Task - it is necessary to break it down into its component parts (name, weight, quantity, manufacturer) and (OR) link the two sets together. One is a record of the names accepted by the supplier (and there are 2000 suppliers, and all have different rules), and the second is already brought to the normalized name, in compliance with all the rules.
The first set (7 million records), an example of names:
Banana 1000 pieces box 1c Banana 1000 pieces
100 kilograms FrutProd
Banana N1000 pack. 100kg Fruit company
Banana 1000 crate 1 centner
Figa 2000 pcs. box 0.6c
FrutProd Figa 2000sh 60kg
Figa 2000 box 0.06 tons
Figa N2000 0.06t
Second set (100k normalized items), example:
Banana 1000 pieces box 100kg
Fig 2000 pieces box 60kg The
good thing is that most of the second set was MULTIPLE connected with most of the first set.
Those. variations of the name "Banana 1000 pieces box 100kg" in the first set of 50-100 pieces, and 20-30 of them are already associated with the second set.
There is already a connected sample for training on 2.7 million records.
The old algorithm (in short - the number of occurrences of letter pairs and numbers) uses a very bold index (at the moment more than 450 million records and growth of 5-7 million records per week) and is already failing in terms of speed and resource consumption.
Colleagues suggested that I should look at machine learning algorithms and ANNs.
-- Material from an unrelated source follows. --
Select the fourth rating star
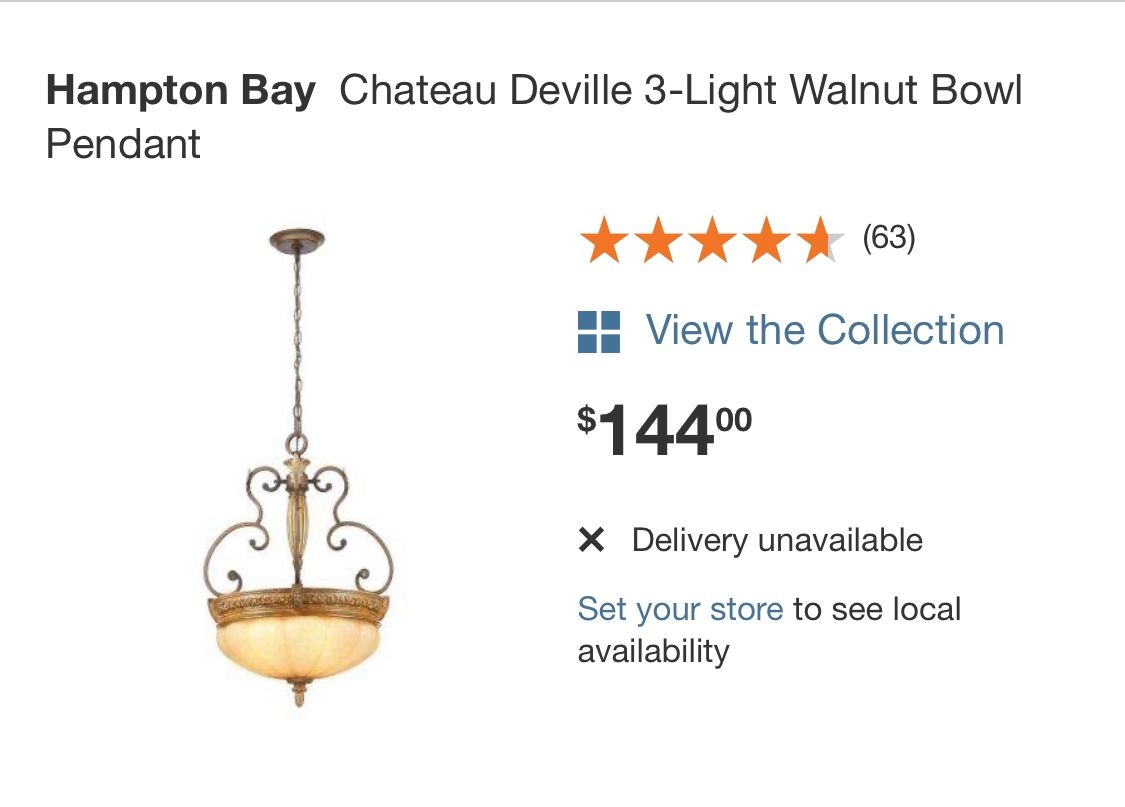Image resolution: width=1125 pixels, height=807 pixels. (766, 241)

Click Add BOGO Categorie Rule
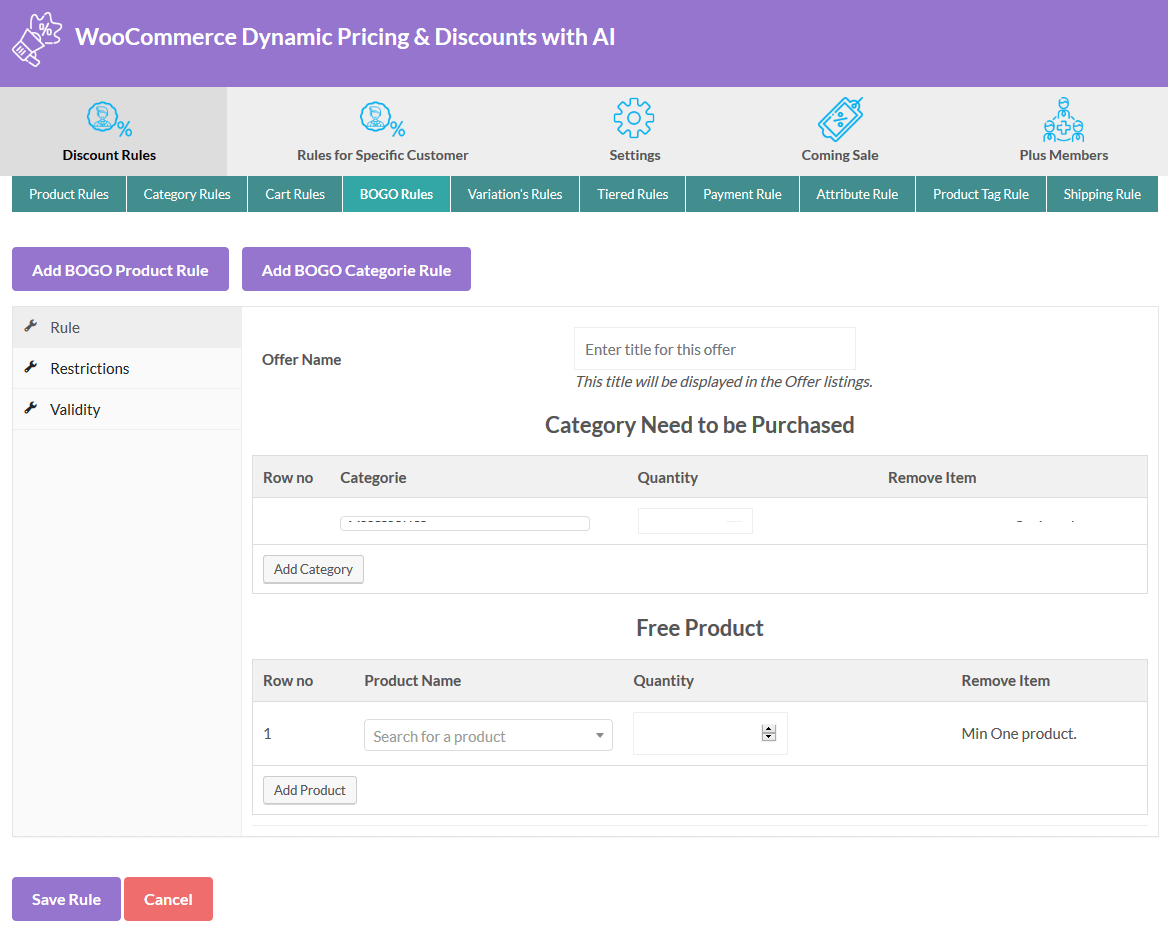pos(356,269)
What do you recommend?

Reply

Answer the question

In order to leave comments, you need to log in

2 answer(s)

D

Dimonchik, 2017-06-06
@dimonchik2013

approach something like this - build a search for the name, then search for the package, then the quantity and measurements
the name, most likely, is almost always easy
then, paired with it, it’s easy to classify the number (it’s boxes or pieces or packages)
some functions can be used to prepare (“c” not included in the box and packaging, etc.)
further determine which contain all the components and which do not,
well, look at the current algorithm, maybe it’s easier to optimize it, look at
Tamita parser (xs how is it for this, but you can build your own there)

S

Sergey, 2017-06-06
@begemot_sun

The task is seen in the construction of a certain multidimensional metric for the input strings.
That. the distance between the already classified line and the line that should be associated with this classified one should be minimal.
The construction of this metric should be done by a recurrent neural network.
How to do all this, you better not ask.